There are fraudsters everywhere. They take advantage of unsuspecting people. They have made an art or a living from trickery, fraud and deception. They are commonplace everywhere, particularly when a huge amount of money or resources are involved.

Securing a mortgage is one good example of a business transaction that involves a great deal of money. Thus mortgage fraud has become pretty common. Mortgage fraud in general means performing a variety of misrepresentation such as giving false information in order to secure the mortgage loan.

In fact, according to the Federal Bureau of Investigation (FBI), mortgage fraud has become one of the fastest growing white-collar crimes in the United States. FBI has thus increased the number of its agents who are tasked to look after mortgage fraud-related cases. It is a federal crime to misrepresent yourself or provide false information in connection with your mortgage loan application. You may be criminally prosecuted.

Just as there are various types of mortgages and mortgage protection insurance, there are also many types of mortgage fraud. These include occupancy fraud, employment or income fraud, identity theft, failure to disclose liabilities, appraisal fraud, mortgage fraud ring, cash-back schemes, and ‘shotgunning’.

The borrower or mortgage applicant is usually the main perpetrator in a mortgage fraud. But it can also involve a number of persons, just in a scheme dubbed as mortgage fraud ring, when a group of individuals are in it together. The aim is usually to defraud a lender or the lending institution a huge amount of money. The accomplices to mortgage fraud may include the borrower, the loan or mortgage officer, the real estate agent or appraiser or even the escrow lawyer or attorney.

There are various fraudulent schemes or so-called modus operandi. For instance, a mortgage salesman or broker may ask a loan officer or agent of a bank to create a fictitious credit account for a mortgage borrower. Then can even sought the help of a real estate appraiser in order to inflate or increase the real value of the property that will be mortgaged. There is also a scheme called foreclosure rescue, where a fraudster would promise to pay off the mortgage borrower’s delinquent payments. It is not as good as it sound though. In the end the homeowner would lose ownership of his or her home, and become merely a renter. In effect, the homeowner has signed off his equity in his or her home.
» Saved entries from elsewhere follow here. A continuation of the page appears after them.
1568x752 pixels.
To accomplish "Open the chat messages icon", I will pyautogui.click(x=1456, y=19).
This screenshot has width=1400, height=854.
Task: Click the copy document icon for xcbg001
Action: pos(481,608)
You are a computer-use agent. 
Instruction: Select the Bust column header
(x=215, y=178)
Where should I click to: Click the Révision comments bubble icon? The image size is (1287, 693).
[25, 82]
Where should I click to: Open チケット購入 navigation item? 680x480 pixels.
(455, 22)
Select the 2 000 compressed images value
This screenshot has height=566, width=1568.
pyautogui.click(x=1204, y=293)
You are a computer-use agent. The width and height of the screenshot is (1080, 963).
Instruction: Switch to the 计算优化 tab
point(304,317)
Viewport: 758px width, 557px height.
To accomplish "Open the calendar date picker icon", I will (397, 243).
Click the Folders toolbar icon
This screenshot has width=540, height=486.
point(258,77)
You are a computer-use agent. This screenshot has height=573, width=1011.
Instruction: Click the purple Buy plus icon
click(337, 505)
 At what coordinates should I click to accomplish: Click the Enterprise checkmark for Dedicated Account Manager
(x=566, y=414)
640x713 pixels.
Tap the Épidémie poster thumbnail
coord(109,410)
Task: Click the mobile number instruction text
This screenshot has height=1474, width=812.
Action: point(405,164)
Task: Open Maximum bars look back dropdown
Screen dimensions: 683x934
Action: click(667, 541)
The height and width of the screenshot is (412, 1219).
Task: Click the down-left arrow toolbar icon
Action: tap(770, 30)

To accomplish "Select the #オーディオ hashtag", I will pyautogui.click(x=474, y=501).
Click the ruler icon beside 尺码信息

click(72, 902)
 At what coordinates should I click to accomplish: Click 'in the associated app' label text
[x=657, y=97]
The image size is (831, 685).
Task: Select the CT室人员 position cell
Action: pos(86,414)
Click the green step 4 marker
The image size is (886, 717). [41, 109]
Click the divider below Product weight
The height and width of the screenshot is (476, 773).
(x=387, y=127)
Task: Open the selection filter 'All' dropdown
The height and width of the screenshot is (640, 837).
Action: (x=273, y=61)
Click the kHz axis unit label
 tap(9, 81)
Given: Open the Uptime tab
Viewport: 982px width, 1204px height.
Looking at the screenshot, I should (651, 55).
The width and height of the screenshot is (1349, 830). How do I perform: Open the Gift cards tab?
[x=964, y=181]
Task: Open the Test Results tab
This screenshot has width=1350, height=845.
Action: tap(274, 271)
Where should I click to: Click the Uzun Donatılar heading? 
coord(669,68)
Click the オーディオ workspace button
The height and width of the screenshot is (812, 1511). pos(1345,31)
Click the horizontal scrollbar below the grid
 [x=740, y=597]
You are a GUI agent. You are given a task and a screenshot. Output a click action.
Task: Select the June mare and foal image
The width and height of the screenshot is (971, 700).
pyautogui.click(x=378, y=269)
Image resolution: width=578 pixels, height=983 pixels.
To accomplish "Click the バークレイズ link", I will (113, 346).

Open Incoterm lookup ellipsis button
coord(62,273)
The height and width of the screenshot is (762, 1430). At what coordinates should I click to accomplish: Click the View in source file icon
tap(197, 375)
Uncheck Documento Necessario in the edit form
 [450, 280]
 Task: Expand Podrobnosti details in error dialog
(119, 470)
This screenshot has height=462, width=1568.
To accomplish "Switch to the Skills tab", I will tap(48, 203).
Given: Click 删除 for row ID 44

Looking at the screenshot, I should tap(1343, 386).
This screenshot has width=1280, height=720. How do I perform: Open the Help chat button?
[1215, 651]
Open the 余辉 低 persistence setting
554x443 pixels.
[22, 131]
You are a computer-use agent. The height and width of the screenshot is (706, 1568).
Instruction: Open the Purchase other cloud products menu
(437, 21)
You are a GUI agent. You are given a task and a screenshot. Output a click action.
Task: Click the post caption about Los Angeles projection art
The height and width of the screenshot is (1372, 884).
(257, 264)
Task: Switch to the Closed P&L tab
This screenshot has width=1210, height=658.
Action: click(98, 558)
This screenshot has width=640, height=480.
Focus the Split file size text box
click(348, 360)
Homeowners or mortgage borrowers, particularly those who have defaulted on their mortgage payments or at the brink of defaulting, should also be vigilant and avoid being victimized by mortgage fraudsters. The first thing that you should do is to make sure you are dealing with a reputable organization or its authorized representative. Do not deal with the so-called fly-by-night firms.

Even the banks, insurance providers and, other financial institutions are also becoming more vigilant in detecting fraudulent claims or applications of their customers. They are have become stricter and more thorough in reviewing as well as validating the documents submitted by borrowers together with their mortgage loan applications.